1. Doğum olana kadar gebeyi yenidoğan imkanlarının iyi olduğu bir merkeze ulaştırmak
2. Antenatal steroid için zaman kazanmak

Tokolitik Tedavi
İkizlerde çok az çalışma var, tekillerde bile tokolitik tedavi etkinliği tartışmalıdır. İkizlerde annede pulmoner ödem ve diğer yan etkiler yüksektir. Aktif eylemde uygun bir tokolitik yoktur.

Antenatal Steroid
Antenatal steroid tedavisi respiratuvar distres oranını azaltıyor, ancak tekrarlayan dozların yararı yoktur. 2002 yılında yapılan bir çalışmada; Bir gruba profilaktik steroid 24. haftadan itibaren her 2 haftada bir yapılmış, diğer grupta standart yaklaşım uygulanmıştır. Çalışmada profilaktik kullanımın respiratuvar distres oranına etkisi saptanmamıştır
Antenatal steroid uygulamasında “kurtarma dozu” uygulaması etkindir. 2009 yılında yapılan bir çalışmada 12 mg betametazon 24 saat arayla yapılmış, eğer 14 gün geçmiş ve gebelik <33 hafta ise kurtarma dozu yapılmıştır.

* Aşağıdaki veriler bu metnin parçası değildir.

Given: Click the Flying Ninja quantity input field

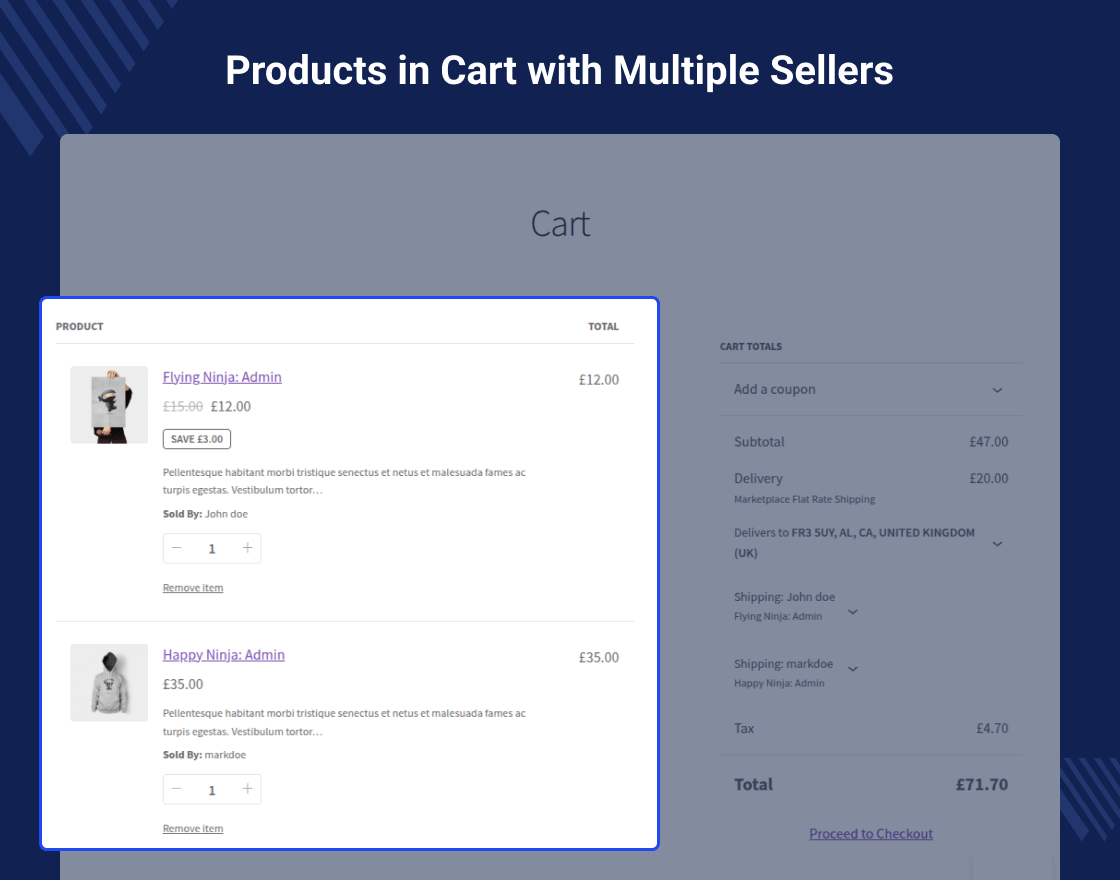Looking at the screenshot, I should click(x=212, y=548).
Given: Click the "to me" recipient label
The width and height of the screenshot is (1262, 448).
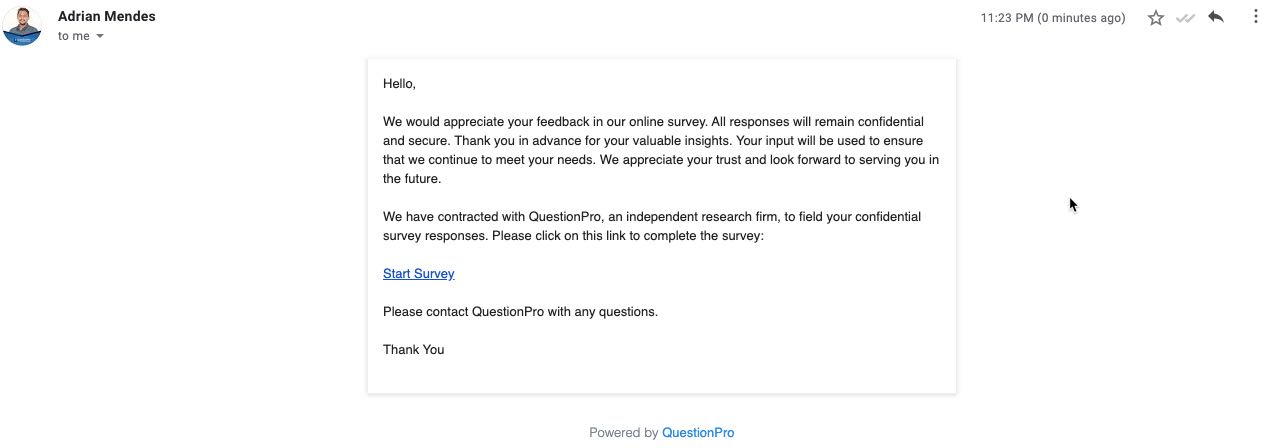Looking at the screenshot, I should tap(73, 36).
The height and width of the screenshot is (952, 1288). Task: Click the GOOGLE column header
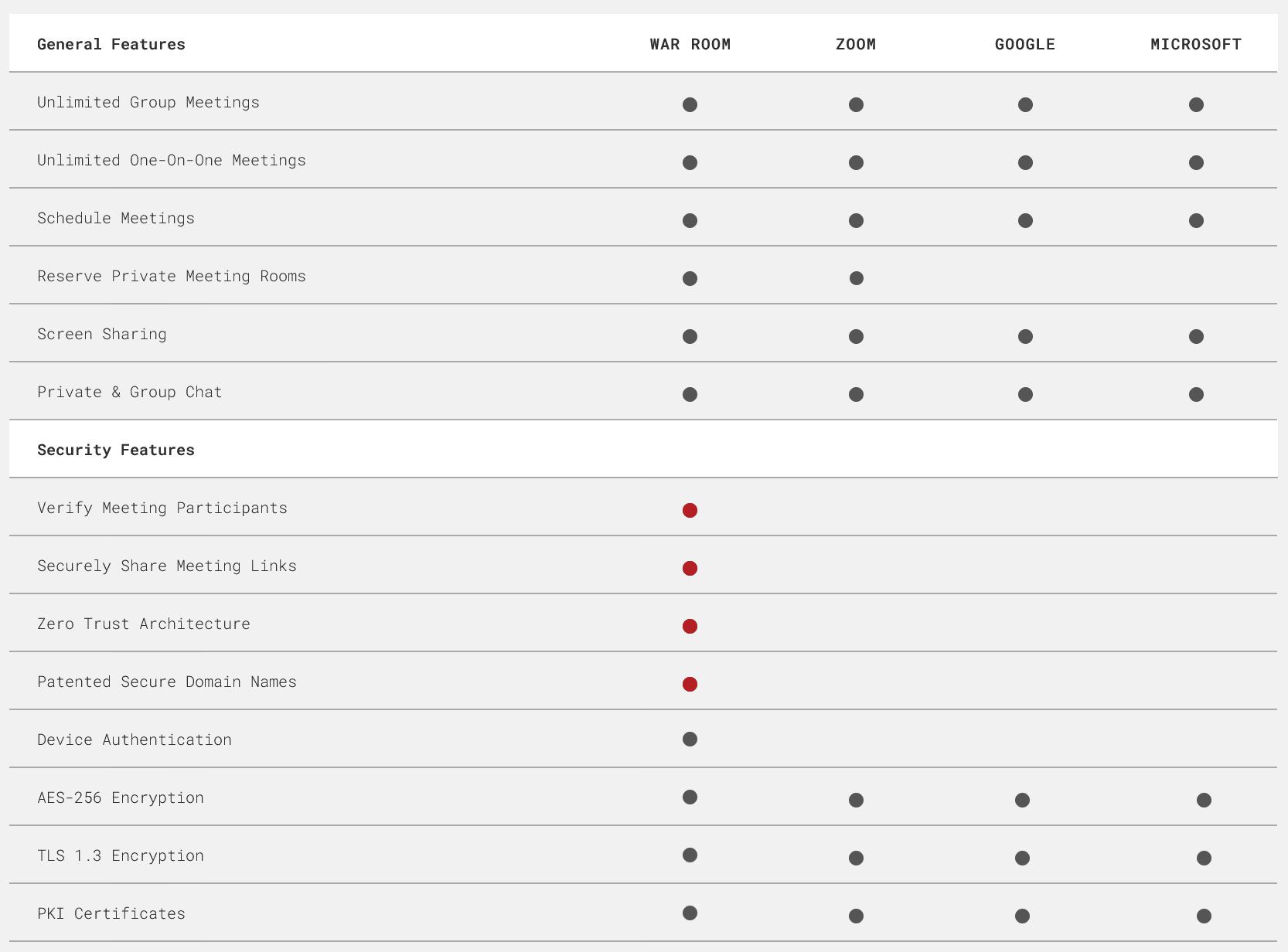pos(1025,44)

Çalışmada plasebo grubuna göre anlamlı olarak;
1. Respiratuvar distres
2. Ventilatör desteği
3. Sürfaktan kullanımı oranları düşük bulunmuştur
Sonuç
1. İkiz gebelerin %50’den fazlası <37 haftada doğmaktadır.
2. Ultrasonugrafik kısa serviks ve fFN taraması preterm doğum belirlenmesinde yararlıdır.

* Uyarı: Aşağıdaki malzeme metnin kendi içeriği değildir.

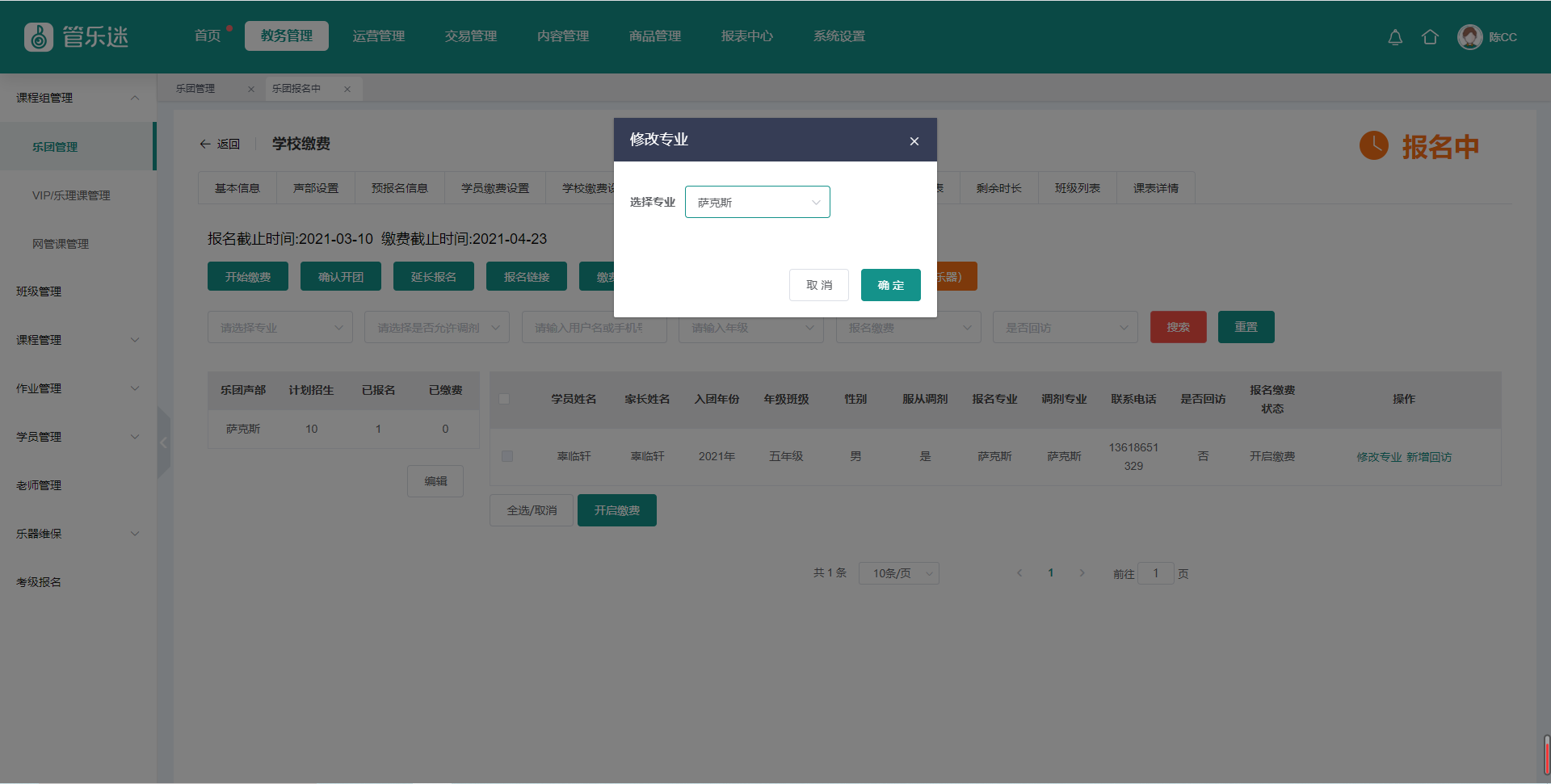
Task: Click the page number input field
Action: pyautogui.click(x=1155, y=573)
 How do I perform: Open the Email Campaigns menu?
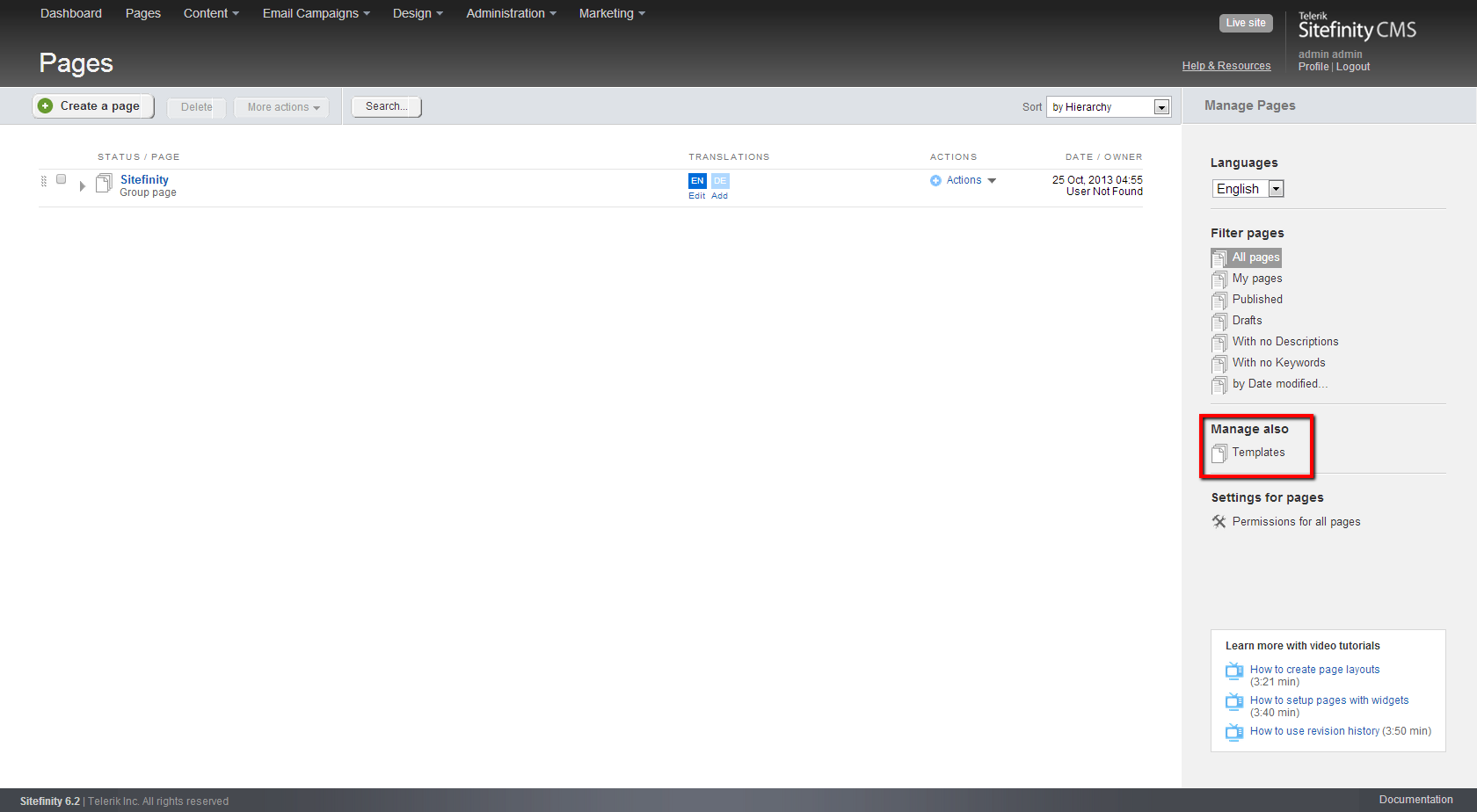316,13
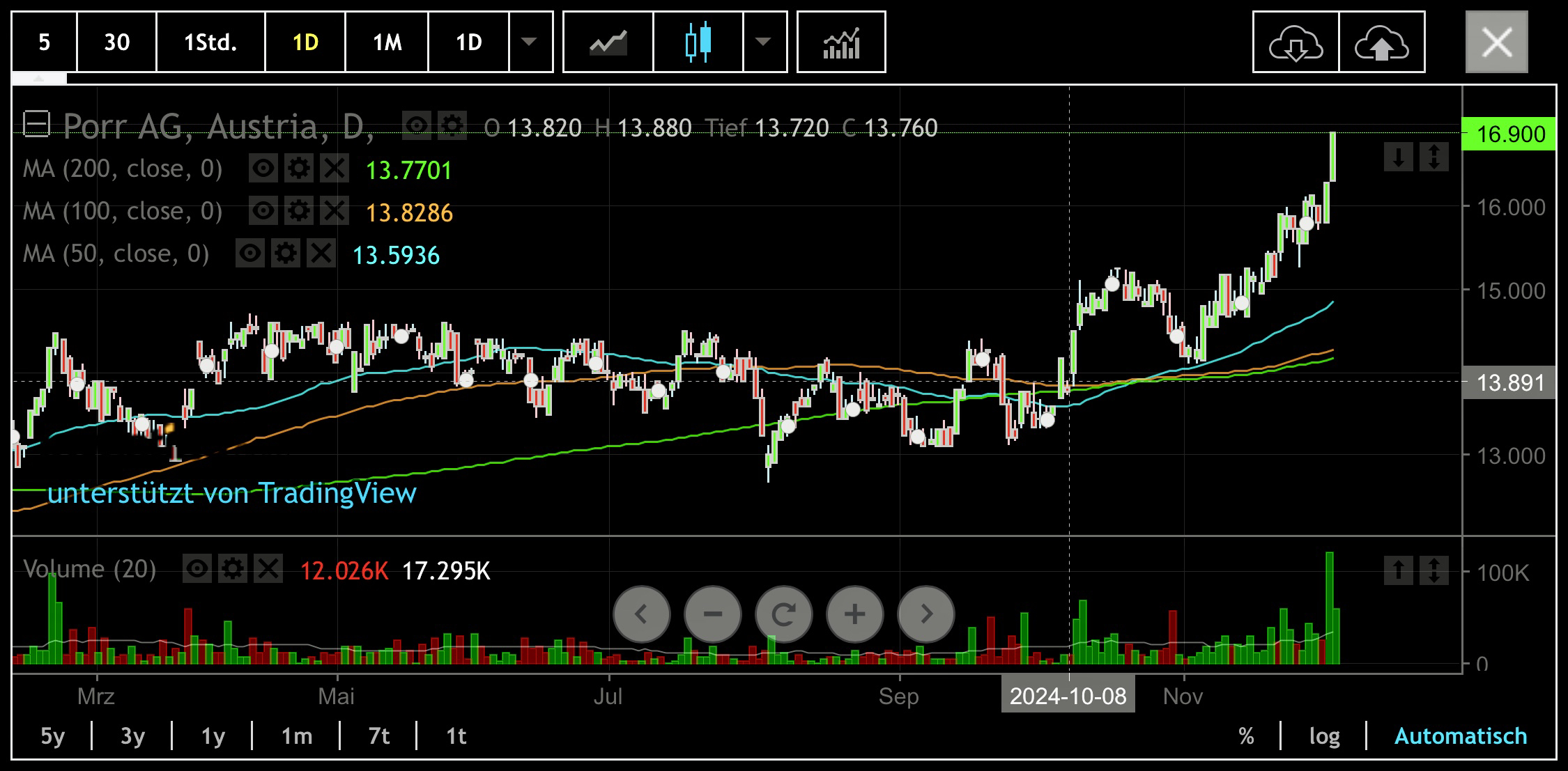The image size is (1568, 771).
Task: Click the Automatisch scale button
Action: coord(1461,736)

3. Preterm doğumu önlemede etkin bir yöntem yoktur.
4. Profilaktik serklaj tam tersine erken doğum riskini arttırabilir.
5. Hospitalizasyon, yatak istirahati ve profilaktik progesteron etkin değildir.
6. Antenatal steroid tedavisinde “kurtarma dozu” etkin görünmektedir.
7. Akut preterm eylem tedavisinda amaç, antenatal steroid ve hastanın uygun merkeze naklini sağlamaya yöneliktir.
8. Halen uygun ve etkin bir akut eylem tedavisi yoktur.